My stomach still flipped. It was totally annoying actually, perpetrating this sea of calm that I seem to be floating on without any effort. My insides turned inside, like the sneeze-diaphragm-flip. Butterflies. It's almost like a sneeze that didn't happen and then turns into fizz and you get that incredible frustration with the way things should be. You get a grump on as you missed a sneeze just because you were serving a customer. I almost forgot about the Customer today, almost rising to his rile with some retort that would've been so so dangerous. It's funny how I'm paid to annul my humanness, my instincts for what is good and true.
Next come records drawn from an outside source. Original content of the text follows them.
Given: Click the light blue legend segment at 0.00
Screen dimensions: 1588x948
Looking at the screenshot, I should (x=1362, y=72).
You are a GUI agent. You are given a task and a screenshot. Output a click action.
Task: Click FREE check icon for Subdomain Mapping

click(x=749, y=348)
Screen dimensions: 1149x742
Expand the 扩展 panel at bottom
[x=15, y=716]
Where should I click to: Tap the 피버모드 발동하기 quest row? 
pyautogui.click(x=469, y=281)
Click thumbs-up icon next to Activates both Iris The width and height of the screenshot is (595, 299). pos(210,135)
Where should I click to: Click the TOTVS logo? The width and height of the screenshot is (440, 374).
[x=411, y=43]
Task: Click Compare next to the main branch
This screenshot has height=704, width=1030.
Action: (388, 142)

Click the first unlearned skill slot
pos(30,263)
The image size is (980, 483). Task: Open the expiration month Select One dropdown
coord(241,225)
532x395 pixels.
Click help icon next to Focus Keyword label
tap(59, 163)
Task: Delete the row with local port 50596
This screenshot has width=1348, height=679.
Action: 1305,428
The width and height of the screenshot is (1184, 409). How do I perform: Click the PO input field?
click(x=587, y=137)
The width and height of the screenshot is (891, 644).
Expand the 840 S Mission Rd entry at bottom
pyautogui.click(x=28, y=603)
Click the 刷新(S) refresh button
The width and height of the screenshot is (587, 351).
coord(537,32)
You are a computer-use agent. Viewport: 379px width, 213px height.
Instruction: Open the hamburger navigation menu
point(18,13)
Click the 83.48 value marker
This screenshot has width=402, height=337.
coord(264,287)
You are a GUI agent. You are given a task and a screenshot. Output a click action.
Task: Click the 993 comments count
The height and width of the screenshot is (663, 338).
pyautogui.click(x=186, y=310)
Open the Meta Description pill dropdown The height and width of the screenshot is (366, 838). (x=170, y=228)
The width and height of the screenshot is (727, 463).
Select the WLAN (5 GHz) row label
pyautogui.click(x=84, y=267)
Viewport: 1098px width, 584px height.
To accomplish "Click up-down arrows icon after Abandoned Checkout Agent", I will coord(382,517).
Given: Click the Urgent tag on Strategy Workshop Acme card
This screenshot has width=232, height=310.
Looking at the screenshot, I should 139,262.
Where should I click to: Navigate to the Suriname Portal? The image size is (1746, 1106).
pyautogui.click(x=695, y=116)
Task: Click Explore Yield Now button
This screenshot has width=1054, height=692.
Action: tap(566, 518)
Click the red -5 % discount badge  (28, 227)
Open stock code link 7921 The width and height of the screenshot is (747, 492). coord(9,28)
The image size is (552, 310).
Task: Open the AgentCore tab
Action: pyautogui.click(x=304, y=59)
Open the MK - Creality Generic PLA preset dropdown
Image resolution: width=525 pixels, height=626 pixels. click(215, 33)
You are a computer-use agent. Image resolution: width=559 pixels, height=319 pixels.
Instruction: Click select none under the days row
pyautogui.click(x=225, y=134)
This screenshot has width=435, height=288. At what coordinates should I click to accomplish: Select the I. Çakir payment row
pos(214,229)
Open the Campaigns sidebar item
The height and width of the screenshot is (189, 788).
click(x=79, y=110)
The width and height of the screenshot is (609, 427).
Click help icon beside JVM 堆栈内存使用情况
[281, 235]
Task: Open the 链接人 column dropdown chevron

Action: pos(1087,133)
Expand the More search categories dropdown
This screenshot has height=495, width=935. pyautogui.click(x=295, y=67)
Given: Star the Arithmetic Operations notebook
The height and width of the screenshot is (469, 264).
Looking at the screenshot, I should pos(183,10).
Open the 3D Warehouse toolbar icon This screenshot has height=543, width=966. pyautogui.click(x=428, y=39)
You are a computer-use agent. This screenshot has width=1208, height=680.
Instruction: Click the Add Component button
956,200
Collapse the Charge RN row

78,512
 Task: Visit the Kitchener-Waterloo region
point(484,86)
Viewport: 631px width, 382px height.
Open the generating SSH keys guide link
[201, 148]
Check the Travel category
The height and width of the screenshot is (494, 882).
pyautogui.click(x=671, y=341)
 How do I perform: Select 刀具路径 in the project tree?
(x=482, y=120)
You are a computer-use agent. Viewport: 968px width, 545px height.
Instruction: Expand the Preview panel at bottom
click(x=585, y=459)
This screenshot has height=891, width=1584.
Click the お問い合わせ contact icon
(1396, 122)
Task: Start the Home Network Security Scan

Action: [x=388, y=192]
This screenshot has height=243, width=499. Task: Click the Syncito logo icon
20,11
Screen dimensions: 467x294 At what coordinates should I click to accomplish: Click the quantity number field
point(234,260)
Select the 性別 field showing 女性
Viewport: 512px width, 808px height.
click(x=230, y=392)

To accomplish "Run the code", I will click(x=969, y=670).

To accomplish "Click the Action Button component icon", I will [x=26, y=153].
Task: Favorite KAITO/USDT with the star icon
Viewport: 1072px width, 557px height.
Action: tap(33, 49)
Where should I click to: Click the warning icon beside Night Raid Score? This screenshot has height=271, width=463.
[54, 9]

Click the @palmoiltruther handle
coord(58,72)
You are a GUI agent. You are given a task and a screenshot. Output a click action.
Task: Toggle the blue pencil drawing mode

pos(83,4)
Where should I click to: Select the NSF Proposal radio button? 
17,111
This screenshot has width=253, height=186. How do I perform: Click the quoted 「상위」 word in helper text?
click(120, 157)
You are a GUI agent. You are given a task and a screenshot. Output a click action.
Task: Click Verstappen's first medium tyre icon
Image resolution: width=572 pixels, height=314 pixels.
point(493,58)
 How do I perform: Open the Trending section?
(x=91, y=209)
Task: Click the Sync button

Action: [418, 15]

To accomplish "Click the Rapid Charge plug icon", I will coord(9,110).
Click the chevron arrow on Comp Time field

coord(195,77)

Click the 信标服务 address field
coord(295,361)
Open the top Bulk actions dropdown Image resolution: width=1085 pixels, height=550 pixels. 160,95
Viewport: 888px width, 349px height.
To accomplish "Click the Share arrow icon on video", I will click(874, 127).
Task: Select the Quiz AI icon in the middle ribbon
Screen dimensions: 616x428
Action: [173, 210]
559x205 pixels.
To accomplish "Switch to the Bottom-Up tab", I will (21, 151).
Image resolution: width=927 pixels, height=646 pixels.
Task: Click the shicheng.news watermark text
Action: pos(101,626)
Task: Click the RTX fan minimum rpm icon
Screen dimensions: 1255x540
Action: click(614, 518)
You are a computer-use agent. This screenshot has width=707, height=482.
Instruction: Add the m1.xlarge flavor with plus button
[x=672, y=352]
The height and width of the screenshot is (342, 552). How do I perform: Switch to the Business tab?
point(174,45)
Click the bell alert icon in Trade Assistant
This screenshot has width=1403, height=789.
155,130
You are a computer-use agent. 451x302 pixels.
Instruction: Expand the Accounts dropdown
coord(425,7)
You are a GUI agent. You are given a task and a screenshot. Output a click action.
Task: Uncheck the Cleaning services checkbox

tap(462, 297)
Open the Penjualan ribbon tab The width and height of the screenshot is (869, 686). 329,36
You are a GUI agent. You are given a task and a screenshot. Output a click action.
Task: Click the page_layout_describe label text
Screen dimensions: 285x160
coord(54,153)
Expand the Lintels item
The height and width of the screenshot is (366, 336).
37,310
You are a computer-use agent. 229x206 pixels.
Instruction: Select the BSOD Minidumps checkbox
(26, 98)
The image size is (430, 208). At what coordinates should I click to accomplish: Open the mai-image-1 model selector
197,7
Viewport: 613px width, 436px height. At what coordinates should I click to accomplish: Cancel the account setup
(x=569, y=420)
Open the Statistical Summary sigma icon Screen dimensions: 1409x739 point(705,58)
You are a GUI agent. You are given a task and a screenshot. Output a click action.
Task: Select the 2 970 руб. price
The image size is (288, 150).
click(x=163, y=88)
He didn't want to share the eponymous table eight even though there was only four of them on there. He shifted uneasy, pretending to budge but not actually moving at all. Diffuse the situation I thought, but you're a cunt, I also thought, and you're fucking rude, and I'm a person here actually you fucking bastard, you think you have any right over me just because you're having a 'meeting' with a foolscap pad and I'm wearing an apron. But I didn't say any of these things I just moved away and went back to filters because I was as close to thinking as saying these things, a kind of triad of constraint where I could too easily have taken the other plane.
It fizzed down into me and bedded down. I had to internalise the problem because I was getting paid to ssh my humanness. Spend all this time adhering to proper principle, and then have to sit on it because the time so isn't right. My stomach flipped when he came in. I watched him meander along the counter, wishes to all, then he came to the front and before I realised I'd been ignored. My crest had well and truly fallen. Most disappointing. I found myself clawing onto the proper principles, unable to decode which one was the answer to this here question. Compassion remedies Judgment; Attachment requires Generosity. This time is was Resistance. I Let Go. It was two hours later, but as soon as I let go, told her, she's going to help me, I felt fueled for the rest of the day.
Problems are like knots. Sometimes several layers are in play, like a knot out of cotton, knotted over with embroidery thread, bound in tapestry yarn. Each layer has it's own problem. Some things we can only act on the problem in hand, to reveal the further issues underneath. He's not a straight case. I don't interpret that rudeness direct. Told as a story, it doesn't bode well, but we are more complicated than that. I cried in the shower last Monday. My legs were aching like five years ago and it hurt as a memory and as a reality. From then on I got better. Sometimes you have to work backwards, because it's still working.